Les ressortissants de ce département de l’Extrême-Nord au Cameroun en ont fait une profession quasi-exclusive. Immersion dans ce monde insalubre.
C’est avec une dextérité et une agilité manuelle unique qu’Hassan la quarantaine sonnée confectionne taies d’oreillers, coussins et poufs dans son atelier en carabotte très exigu de 3 mètres de long et 1,5 mètres de large. Nous sommes à Tsinga Élobi dans le 2e arrondissement de Yaoundé. Dans ce domaine, les ressortissants du département du Mayo-Tsanaga dans la région de l’Extrême-Nord du pays où est originaire Hassan, excellent. «Nous les gens de Mokolo, sommes l’alpha et l’oméga dans la confection des taies d’oreillers et coussins pour les salons. On appelle notre domaine Mayo-Tsanaga», se réjouit Hassan, le proprio de l’atelier compte 2 employés et 1 apprenti de 17 ans.
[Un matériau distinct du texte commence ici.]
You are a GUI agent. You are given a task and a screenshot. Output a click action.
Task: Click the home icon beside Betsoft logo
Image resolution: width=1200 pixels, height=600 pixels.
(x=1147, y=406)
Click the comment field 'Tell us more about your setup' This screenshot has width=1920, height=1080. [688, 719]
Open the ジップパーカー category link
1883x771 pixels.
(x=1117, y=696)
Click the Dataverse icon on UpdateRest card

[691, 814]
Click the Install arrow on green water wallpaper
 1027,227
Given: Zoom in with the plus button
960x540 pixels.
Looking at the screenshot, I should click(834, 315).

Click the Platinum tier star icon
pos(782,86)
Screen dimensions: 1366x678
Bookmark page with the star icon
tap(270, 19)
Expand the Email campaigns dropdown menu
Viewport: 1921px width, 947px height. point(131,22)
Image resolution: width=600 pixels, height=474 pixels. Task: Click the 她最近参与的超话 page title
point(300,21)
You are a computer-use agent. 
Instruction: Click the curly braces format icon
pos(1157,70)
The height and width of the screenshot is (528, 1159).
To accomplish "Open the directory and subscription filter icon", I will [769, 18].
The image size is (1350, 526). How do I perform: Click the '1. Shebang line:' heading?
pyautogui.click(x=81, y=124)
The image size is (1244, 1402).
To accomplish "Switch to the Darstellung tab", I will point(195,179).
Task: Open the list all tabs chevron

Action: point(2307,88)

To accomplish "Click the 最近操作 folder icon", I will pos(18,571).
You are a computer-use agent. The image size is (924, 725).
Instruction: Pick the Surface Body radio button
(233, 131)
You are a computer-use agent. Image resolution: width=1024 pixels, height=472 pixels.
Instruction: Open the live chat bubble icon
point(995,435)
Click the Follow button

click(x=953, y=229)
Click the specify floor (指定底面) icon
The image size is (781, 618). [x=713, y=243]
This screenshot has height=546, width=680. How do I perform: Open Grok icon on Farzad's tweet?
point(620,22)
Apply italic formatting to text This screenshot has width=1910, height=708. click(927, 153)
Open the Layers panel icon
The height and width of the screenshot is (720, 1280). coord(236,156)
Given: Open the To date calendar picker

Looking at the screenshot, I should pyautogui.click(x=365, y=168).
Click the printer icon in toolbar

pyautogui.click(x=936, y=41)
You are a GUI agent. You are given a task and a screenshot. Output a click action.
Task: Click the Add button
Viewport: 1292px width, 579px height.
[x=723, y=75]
Ici on ne connaît pas le luxe, «on fabrique simplement», apprend-on.
Processus
Comme un chirurgien, il découpe les matelas avec une grande précision. Selon ce spécialiste, un matelas de deux places avec une épaisseur de 20 cm donne exactement 50 coussins. Si c’est pour la confection des taies d’oreillers, il produit 40 pièces.
Et pour exercer ce métier, on n’a pas besoin de trop d’outils. «C’est un métier intellectuel, on utilise beaucoup plus la tête. C’est un art», se vante le chef d’entreprise. Il dit utiliser essentiellement deux outils parmi lesquels un couteau servant à la coupe des matelas et appelé dans le jargon du coin «bistouri». Parce qu’il est trop tranchant. C’est en réalité une scie à bois recyclé de manière artisanale. «C’est une scie à bois qu’on a divisée en deux. On enlève la partie ayant les dents et on la lime. On transforme le manche de telle sorte qu’il soit tenable comme un couteau de boucher. Puis on pose une éponge afin que le couteau soit doux», décrit l’artisan. L’autre matériel est la colle forte posée pour joindre les bouts des éponges et obtenir la forme voulue.
Cissé jeune malien est aussi un grand acteur dans ce processus. Il intervient dans l’habillage. Il est le livreur quasi exclusif des tissus servant à couvrir les oreillers. «J’achète les draps à Mokolo et je coup. Je vent l’unité à 59 ??????????? FCFA», explique Cissé.
Aux environs de 16 heures ce 28 septembre, Abdou reçoit 3 matelas dont un coûte 4000 FCFA. Il fait fi de la provenance. Il presse Guiziga, son apprenti de les découper. Puis une fois le montage fini, ils enfouissent ces morceaux d’éponges dans les coussins et les taies d’oreillers. Toujours pour garnir les coussins, poufs et oreillers, les confectionneurs utilisent également les éponges issues de la découpe des sièges de véhicules. «Nous achetons le complet des chaises, soit à 4 000, 5 000 et 6 000 FCFA pour les gros véhicules comme les pack up», renseigne Aminou, vendeur de ce type d’éponges. Les déchets de coton ne sont pas en reste. Ceux-ci sont très prisés, le kilogramme coûte 1 000 FCFA. «Je dois être là à 5 h au plus tard pour avoir les déchets de coton. Avec ça, les enchères augmentent. Un pouf avec les déchets de coton est plus cher», assure Hamadou, lui aussi confectionneur.
Côté commercial
La commercialisation est atypique. Ils sont les seuls à connaître les subtilités des ventes. Hassan dit avoir des employés appelés «baladeurs». Ces derniers sillonnent principalement 3 régions: le Centre, le Sud et celle de l’Est pour écouler la marchandise. «Ce sont nos jeunes frères ayant moins de 30 ans qui se baladent avec les produits pour vendre. Ils vont dans les villes et villages, ils font également la prospection», démontre-t-il. Ce modèle commercial est apprécié par Zoumbaï, un des vendeurs itinérants. «Je parcours les villages et les villes. Je vais jusqu’à Garoua-Boulaï, parfois j’entre en RCA et c’est de là que je sors», relate le jeune homme.
«Nous nous déplaçons avec pas moins de 200 taies et coussins que nous vendons jusqu’à 1 500 la pièce. Parce qu’il faut se nourrir et dormir, donc les enchères augmentent», ajoute son collègue en partance pour Djoum dans le Sud du Cameroun. Ils apportent une autre précision, celle de l’expédition. «On emballe, ça devient petit et on envoie à quelqu’un à l’agence de voyage». Mais un client à Tsinga achète le coussin de salon à 600 FCFA et une taie d’oreiller à 750, «parce qu’il est plus grand», justifie Ali un vendeur mobile.
Sécurité
Chaque jour de travail, Hassan achète 4 boîtes de lait non sucré pour lui et son équipe. «Nous utilisons la colle forte et elle a une forte odeur. On nous dit qu’elle détruit les poumons, voilà pourquoi je prends du lait Peak non sucré avec mes gens pour nettoyer nos poumons et ça marche», se satisfait le boss de l’atelier.